Pixel coordinate grounding data
- Opening Delimiter -
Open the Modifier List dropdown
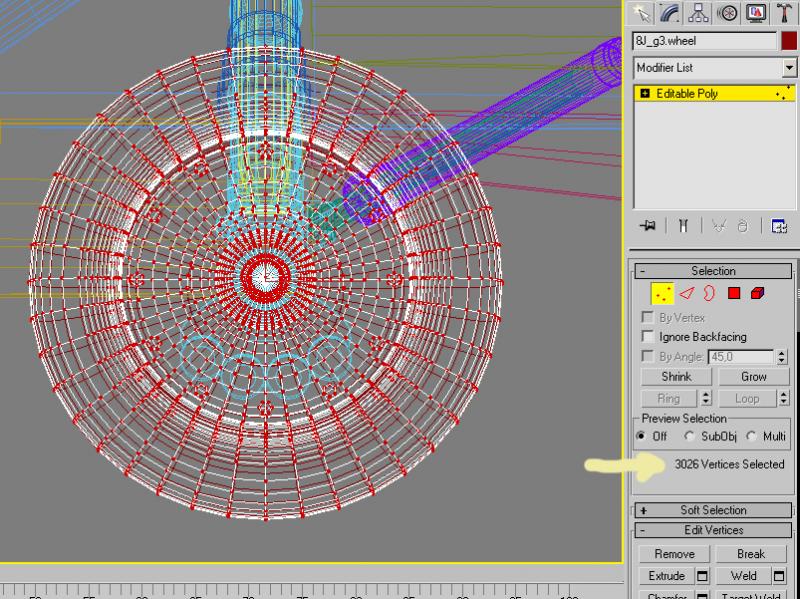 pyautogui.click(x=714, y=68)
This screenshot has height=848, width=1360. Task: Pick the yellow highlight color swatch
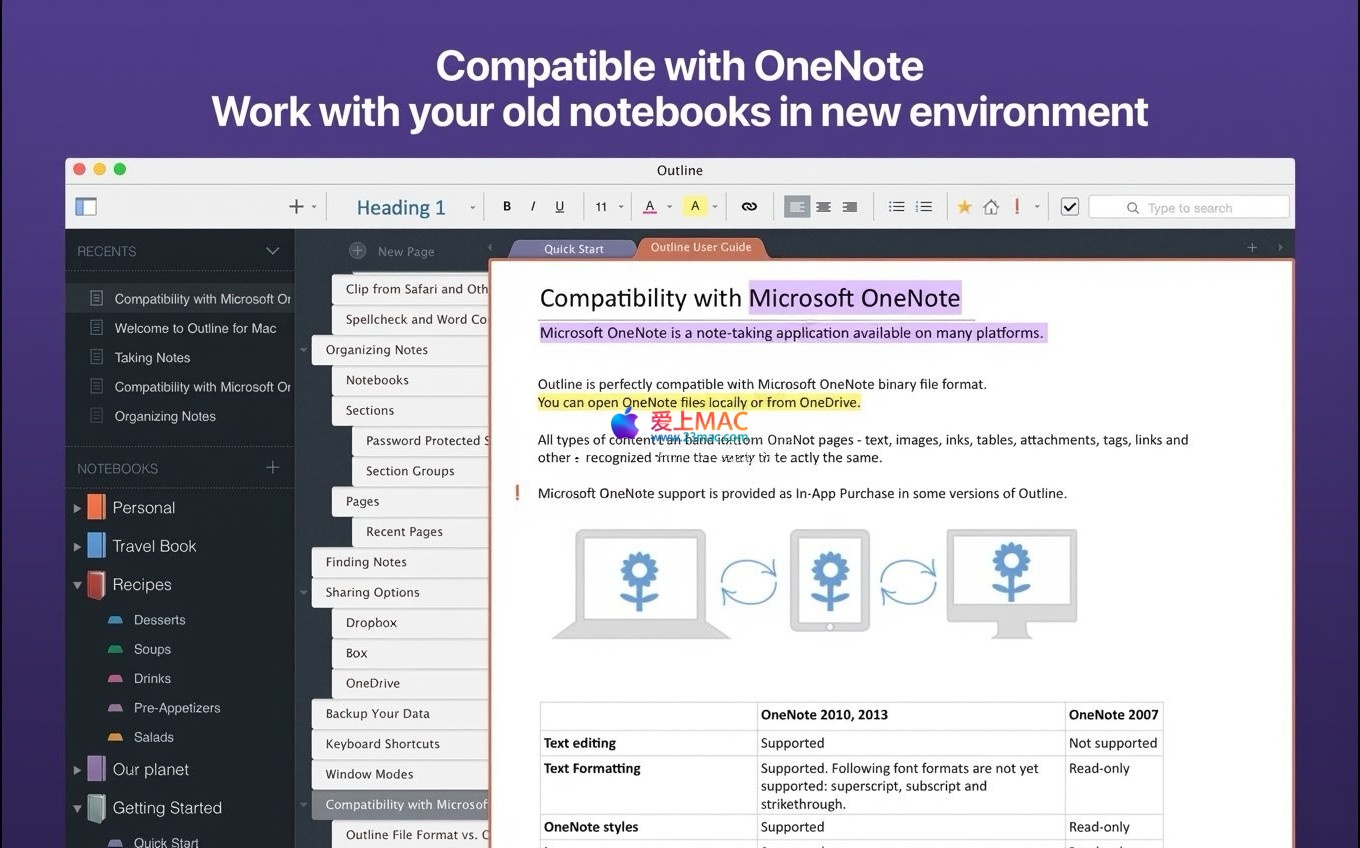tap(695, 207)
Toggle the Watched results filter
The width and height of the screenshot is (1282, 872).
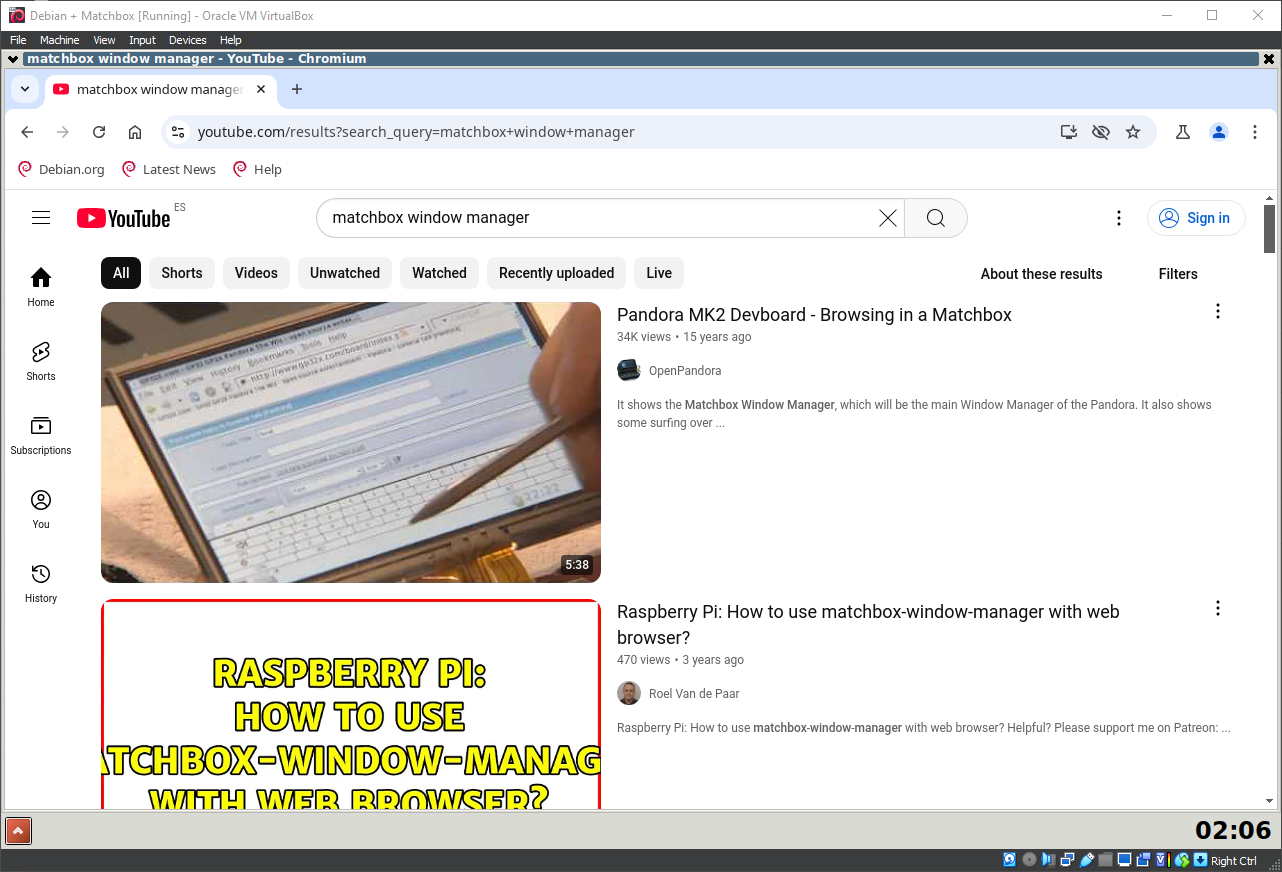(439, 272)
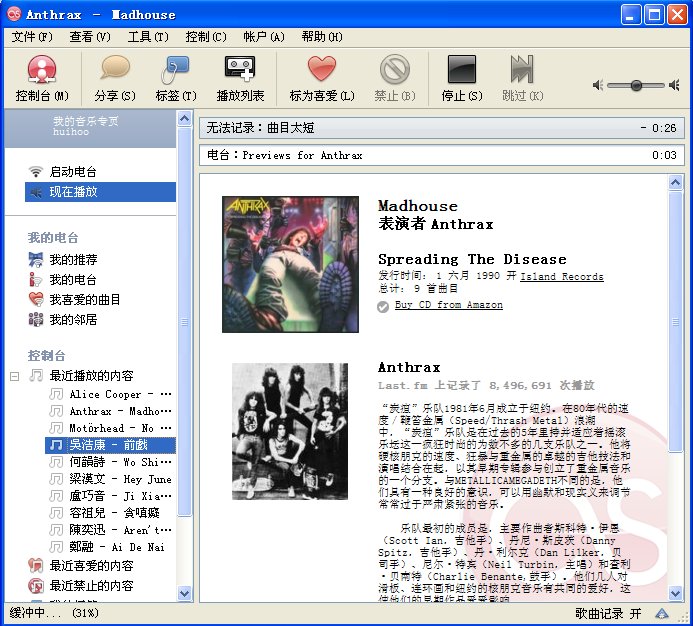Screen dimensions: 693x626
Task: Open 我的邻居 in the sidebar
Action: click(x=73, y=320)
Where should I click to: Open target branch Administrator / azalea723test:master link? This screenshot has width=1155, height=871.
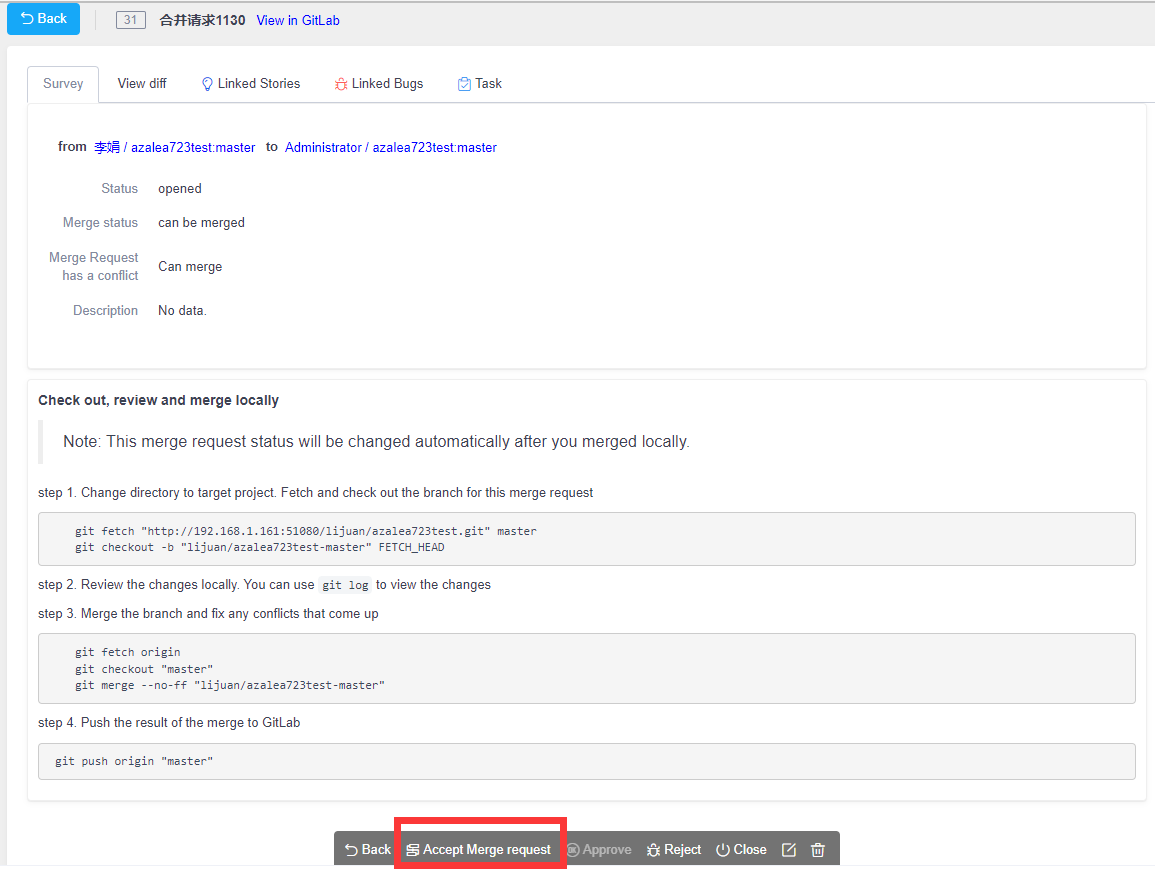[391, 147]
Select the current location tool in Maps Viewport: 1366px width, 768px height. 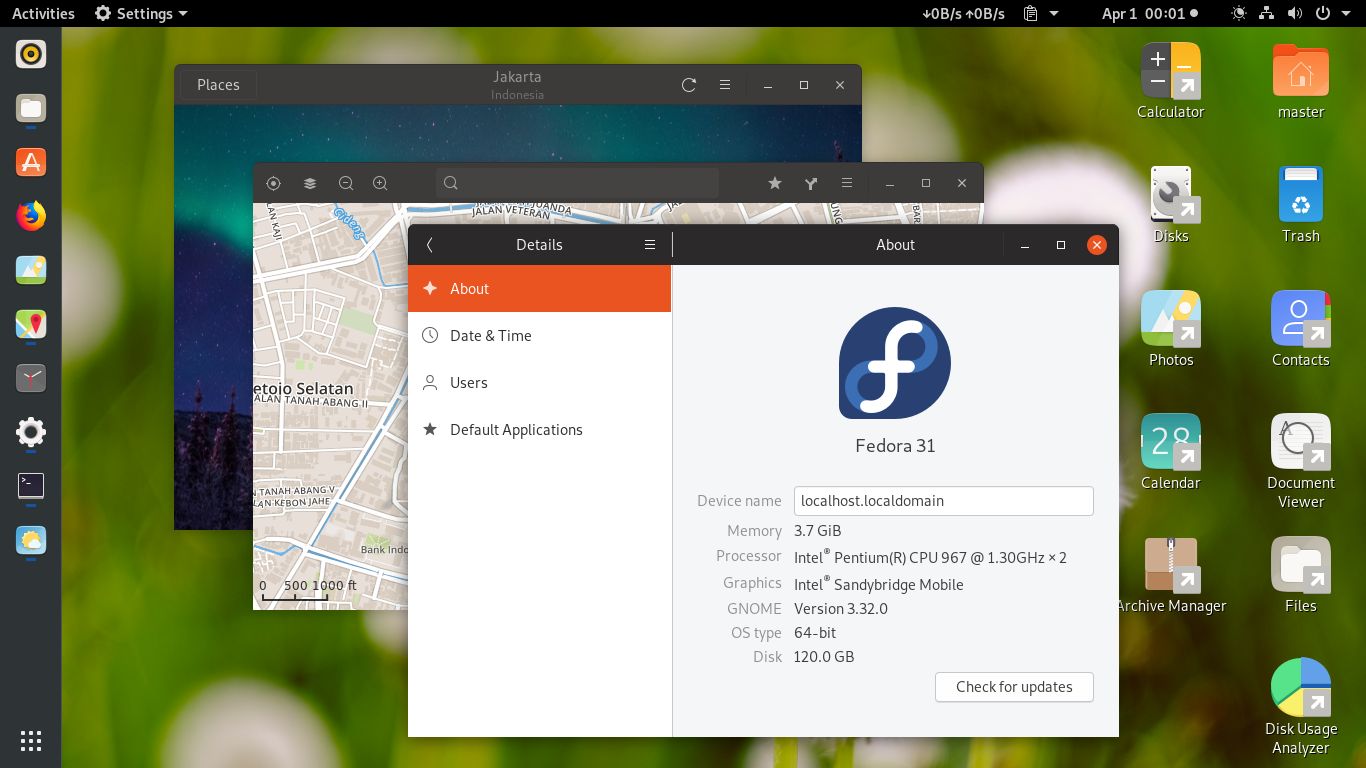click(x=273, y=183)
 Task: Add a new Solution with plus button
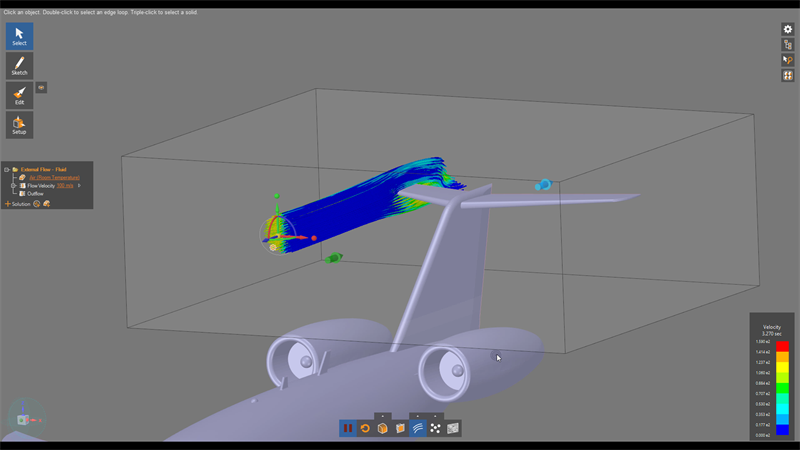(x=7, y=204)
- Closing Delimiter -
TASK ITEM |
Exactly as written, repeat the lines from the beginning of the entries up to and including the line with "Toggle the Watched results filter", but not the pictures.

RESULT FOR THIS TASK |
Open the Modifier List dropdown
 pyautogui.click(x=714, y=68)
This screenshot has height=848, width=1360. Task: Pick the yellow highlight color swatch
tap(695, 207)
Toggle the Watched results filter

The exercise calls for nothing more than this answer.